Naga revealed that "each actor's first half of the face (from the forehead to the nose) or the second half (from the nose to the chin) would match that of the actor who would play their parent's role". For that Sureshwar was chosen to play Poovilangu Mohan's son to match his height.

==Broadcast==
From 1996 to 1998, The first 2 seasons of the series were aired in Sun TV. From 1999 to 2001, The later 3 seasons of the series were later shifted to Raj TV. In 2015, The series was later re-telecasted in Vasanth TV. In 2020 during the corona virus pandemic, it was re-telecasted in Sun TV.

== Reception ==
Marmadesam was an extremely successful tele-serial. It was ranked first in viewership among the television programmes telecast from Chennai in 1997.
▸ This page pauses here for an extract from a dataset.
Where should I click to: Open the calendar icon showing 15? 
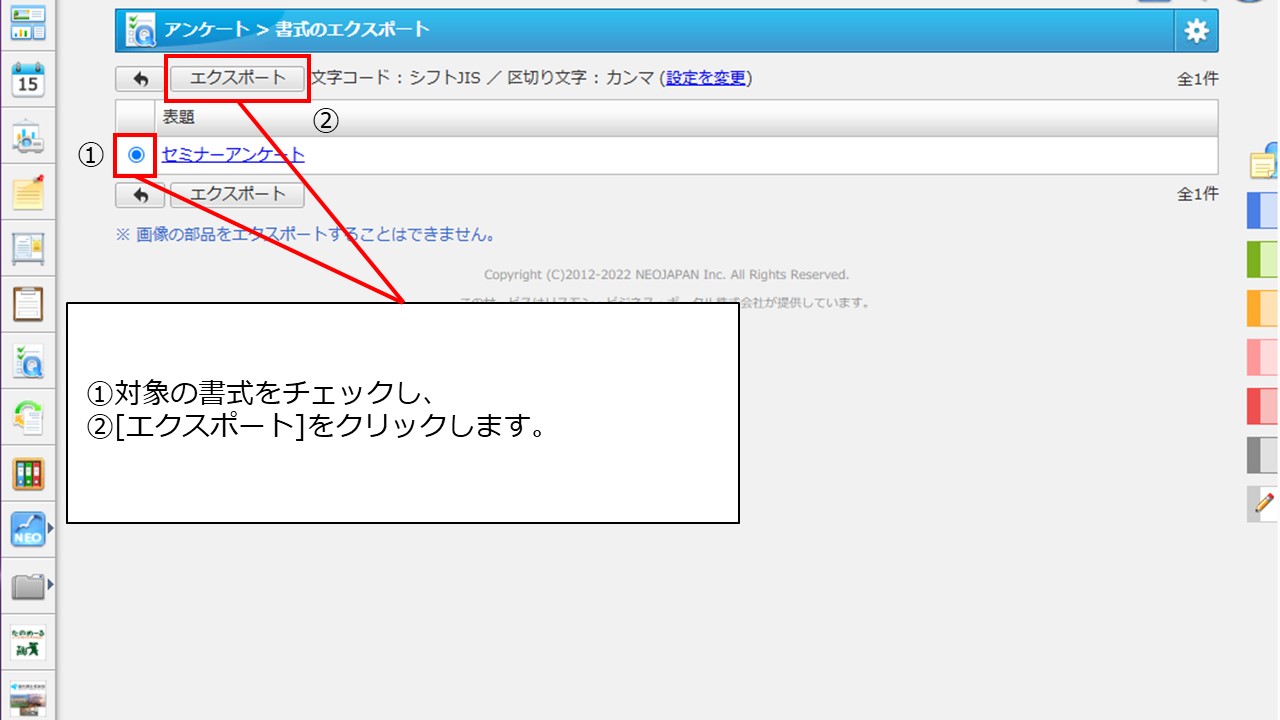[28, 80]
Ranjanai Krishnakumar of Firstpost praised Vidathu Karuppu that it "has aged remarkably well, never once making me cringe so far. The mystery is just as riveting as I remember it. The foreboding is a delight to discover. For those of us who know the ending, re-watching the show makes the clues obvious".

==Home media==
===Streaming===
The digital rights of the show was initially with Rajshri Tamil channel. In 2019, Kavithalayaa announced that all the seasons of Marmadesam will be released in their own YouTube channel. The show became available on Kavithalayaa's own YouTube channel from August 2019. The show is currently being streaming on Vision Time YouTube Channel.

===DVD===
The first part of the serial, Ragasiyam, was released on DVD as a 5-disc region-free set in 2011 by Swathi Soft Solutions, Chennai.

==Remake==

The first series of Marmadesam, Ragasiyam, was remade in Hindi with 2 seasons on Star Bharat under the name Kaal Bhairav Rahasya with significant changes in the storyline and was shot in Bhopal.

The second series of Marmadesam, Vidhaata Karappu, was remade in Telugu with a 60 episode series currently streaming on ZEE5 under the name Veerabhadruni Rahasyam with significant changes in the storyline and was shot in Godavari districts, Andhra Pradesh.